Comment Matignon et l'Assemblée nationale vont enquêter sur les affaires de François de Rugy ?

Le ministre de la Transition écologique et solidaire, François de Rugy, le 10 juillet 2019, à Paris. 
Le ministre de la Transition écologique et solidaire, François de Rugy, le 10 juillet 2019, à Paris.  (LUDOVIC MARIN / AFP)

Les services du Premier ministre vont vérifier que le ministre a bien respecté les règles concernant la rénovation de son appartement de fonction. Ceux du Palais Bourbon vont se pencher sur les dîners qu'il a organisés.

Après l'émoi suscité par l'affaire de Rugy, l'heure est à la réaction du côté de l'exécutif. Jeudi 11 juillet, le ministre de la Transition écologique, embourbé dans le scandale des dîners fastueux et de la rénovation de son appartement lorsqu'il était président de l'Assemblée nationale, s'est entretenu avec le Premier ministre. Les deux ont "convenu ensemble de la nécessité de répondre à toutes les questions que se posent légitimement les Français", a précisé Matignon. Le ministre ne veut laisser "aucun doute" et "si la moindre ambiguïté subsistait à l'issue du travail de vérification, il s'engage à rembourser chaque euro contesté", selon les services du Premier ministre.

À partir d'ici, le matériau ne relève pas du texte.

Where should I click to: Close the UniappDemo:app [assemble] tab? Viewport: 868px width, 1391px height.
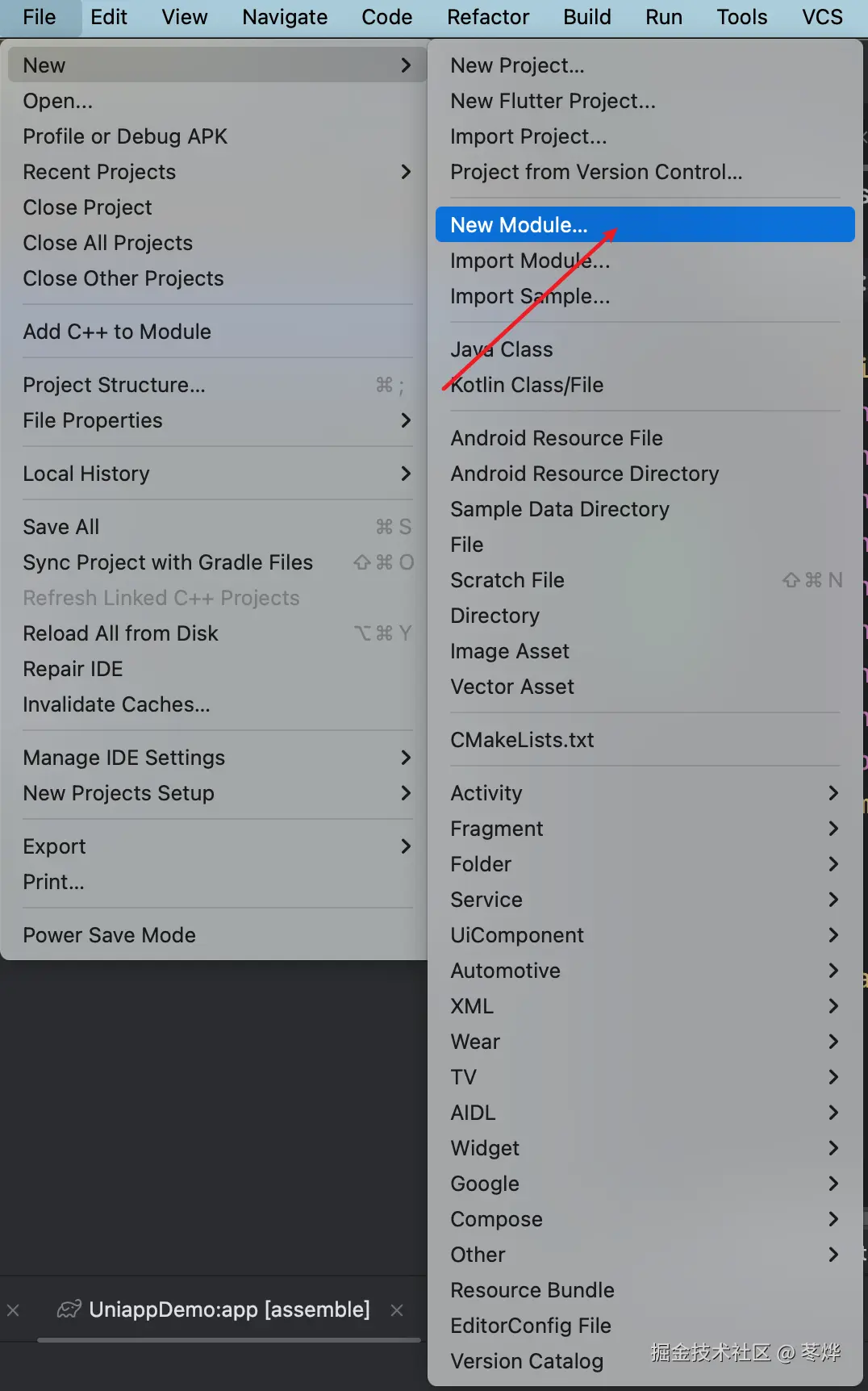point(397,1310)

Et ce "travail de vérification" passe par la saisine de plusieurs organes de contrôle.

Du côté du gouvernement

Le Premier ministre Edouard Philippe a ainsi demandé jeudi au secrétariat général du gouvernement de diligenter "une inspection" afin de vérifier que les travaux entrepris dans le logement de fonction ministériel de François de Rugy se conformaient au "respect des règles" et "au principe d'exemplarité qui s'imposent à tous les ministres", a annoncé Matignon.

Dès le lendemain, vendredi donc, selon une information du  Journal du dimanche et du Parisien confirmée à franceinfo par Matignon, les services du secrétariat général du gouvernement se sont rendu dans l'appartement de François de Rugy à l'hôtel de Roquelaure où des travaux de rénovation ont été menés pour un montant de 63 000 euros.

C'est Virginie Aubert, contrôleuse générale des armées, qui est chargée de cette inspection "qui consiste à des audits des dépenses et rencontres", selon Matignon à franceinfo. Cette contrôleuse est à la tête de la mission d'organisation des services du Premier ministre, un organe du secrétariat général du gouvernement. Selon Le Parisien, elle va auditionner pendant une semaine tous les interlocuteurs liés à ce dossier, avant de rendre ses conclusions dans la foulée.

Du côté de l'Assemblée nationale

Au Palais Bourbon, il n'est plus question du contrôle des travaux de l'appartement du ministre mais de la dizaine de réceptions organisées lorsque François de Rugy était président de l'Assemblée nationale. Le ministre s'est dit prêt à soumettre à "une autorité de contrôle de l'Assemblée" les frais engagés pour ces dîners.

Selon un communiqué de Richard Ferrand, François de Rugy a lui même saisi son successeur et il "sera invité à s'expliquer dans le cadre de cette démarche dans les prochains jours". Le président de l'Assemblée ajoute que sera peut-être sollicité le "concours de la déontologue" du Palais Bourbon, comme le demandent plusieurs élus de la majorité ou de l'opposition. Celle-ci ne peut en effet "être saisie directement puisque François de Rugy n'exerce pas actuellement le mandat de député".

Les auditions seront menées par Michel Moreau, le secrétaire général de l'Assemblée et de la présidence. S'il peut convoquer qui il veut, du ministre à ses invités, ces derniers ont cependant la liberté de refuser de s'y rendre. Quel sera précisément le champ d'investigation du secrétaire général de l'Assemblée ? A ce stade, les contours sont assez flous. "Est-ce que cette inspection doit porter uniquement sur les frais de réception ou s'élargir à d'éventuels travaux dans les espaces privés de l'hôtel de Lassay ou encore au sèche-cheveux à 499 euros ? J'avoue que ce n'est pas clair", reconnaît auprès du Parisien un fonctionnaire de l'Assemblée.